Why is it so important to closely monitor the spread of the Zubieta incinerator? The ToxiWatch Foundation states nine reasons:
• The controls carried out by the incinerators today, in addition to prior notification to the owner, measure the emissions of a few hours: if the incinerator operates 8,000 hours, only 0.1% of them.
• The owners of incinerators use the Air Pollution Control Mechanisms to their liking.
• Controls are carried out only when the incinerator is “in normal operation”, but it is known that most pollutants are emitted “at unusual times, in the appearances and shadows of the furnaces, in the changes of filters, etc. ).
• The European Union only regulates dioxins and furans, but not many other persistent organic pollutants: dl-PCBs, brominated dioxins and PFOS.

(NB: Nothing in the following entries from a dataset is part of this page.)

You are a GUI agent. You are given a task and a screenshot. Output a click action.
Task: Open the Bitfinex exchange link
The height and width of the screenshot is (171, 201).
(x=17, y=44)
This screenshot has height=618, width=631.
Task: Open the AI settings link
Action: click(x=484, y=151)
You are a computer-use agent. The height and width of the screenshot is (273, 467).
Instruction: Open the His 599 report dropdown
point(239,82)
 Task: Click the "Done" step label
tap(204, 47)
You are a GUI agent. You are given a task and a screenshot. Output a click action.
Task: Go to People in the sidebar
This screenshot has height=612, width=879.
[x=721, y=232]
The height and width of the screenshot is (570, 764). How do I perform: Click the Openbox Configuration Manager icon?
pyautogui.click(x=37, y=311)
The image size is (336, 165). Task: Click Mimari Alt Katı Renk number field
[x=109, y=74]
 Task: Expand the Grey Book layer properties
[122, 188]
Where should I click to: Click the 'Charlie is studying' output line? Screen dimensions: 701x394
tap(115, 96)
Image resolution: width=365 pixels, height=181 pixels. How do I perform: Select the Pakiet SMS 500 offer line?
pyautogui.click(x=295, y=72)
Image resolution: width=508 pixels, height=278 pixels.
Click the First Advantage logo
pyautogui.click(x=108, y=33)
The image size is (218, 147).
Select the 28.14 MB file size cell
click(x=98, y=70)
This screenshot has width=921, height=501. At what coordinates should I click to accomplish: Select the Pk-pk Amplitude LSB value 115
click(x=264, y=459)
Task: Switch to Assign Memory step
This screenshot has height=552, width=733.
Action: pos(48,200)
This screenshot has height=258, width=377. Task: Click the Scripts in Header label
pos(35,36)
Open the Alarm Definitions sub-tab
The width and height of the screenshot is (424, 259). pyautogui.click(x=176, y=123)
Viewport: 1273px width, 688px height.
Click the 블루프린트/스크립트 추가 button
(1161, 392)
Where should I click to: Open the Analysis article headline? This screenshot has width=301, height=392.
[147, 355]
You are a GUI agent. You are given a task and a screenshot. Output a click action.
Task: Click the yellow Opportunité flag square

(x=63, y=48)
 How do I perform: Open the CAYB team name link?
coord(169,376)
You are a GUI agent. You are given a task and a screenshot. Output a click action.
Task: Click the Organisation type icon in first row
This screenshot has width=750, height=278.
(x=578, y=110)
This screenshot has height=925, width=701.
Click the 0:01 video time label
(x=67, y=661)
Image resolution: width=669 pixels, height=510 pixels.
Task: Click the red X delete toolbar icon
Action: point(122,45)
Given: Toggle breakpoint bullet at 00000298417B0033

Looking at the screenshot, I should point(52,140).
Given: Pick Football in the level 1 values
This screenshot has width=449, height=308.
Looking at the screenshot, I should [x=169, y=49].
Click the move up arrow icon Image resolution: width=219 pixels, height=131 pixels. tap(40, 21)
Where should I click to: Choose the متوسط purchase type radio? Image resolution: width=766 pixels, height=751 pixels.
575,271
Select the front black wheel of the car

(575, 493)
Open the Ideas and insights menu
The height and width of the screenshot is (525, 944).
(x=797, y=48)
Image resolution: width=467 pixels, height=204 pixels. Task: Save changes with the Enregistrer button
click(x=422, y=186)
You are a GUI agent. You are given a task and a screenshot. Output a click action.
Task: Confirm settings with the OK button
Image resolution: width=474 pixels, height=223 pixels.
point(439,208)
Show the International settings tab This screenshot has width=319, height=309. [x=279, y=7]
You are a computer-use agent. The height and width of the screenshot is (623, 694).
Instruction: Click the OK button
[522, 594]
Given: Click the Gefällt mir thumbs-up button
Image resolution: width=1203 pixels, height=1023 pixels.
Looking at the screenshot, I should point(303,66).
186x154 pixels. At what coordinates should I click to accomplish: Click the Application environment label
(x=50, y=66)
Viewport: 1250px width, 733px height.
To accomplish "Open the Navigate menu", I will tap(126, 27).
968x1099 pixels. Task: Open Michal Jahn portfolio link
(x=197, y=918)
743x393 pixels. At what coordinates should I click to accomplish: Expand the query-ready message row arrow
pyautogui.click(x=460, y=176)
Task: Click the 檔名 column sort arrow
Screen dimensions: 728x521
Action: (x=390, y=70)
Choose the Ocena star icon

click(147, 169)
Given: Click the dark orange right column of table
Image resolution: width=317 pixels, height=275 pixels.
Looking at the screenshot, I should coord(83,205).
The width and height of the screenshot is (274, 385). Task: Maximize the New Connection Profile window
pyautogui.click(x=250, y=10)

• Proponents of incinerators claim that dioxins and other pollutants are disposed of at a certain temperature, but then the achievement of that minimum temperature throughout the burn mass is not sufficiently guaranteed.
• Nowadays, household waste can be increasingly considered as industrial waste, due to the composition of the materials sent to calcinate. So they ask for it to be burned at higher temperatures, for example by catching 1,100 degrees Celsius in the post-combustion zone, and not at the 800degrees Celsius that are being ordered today.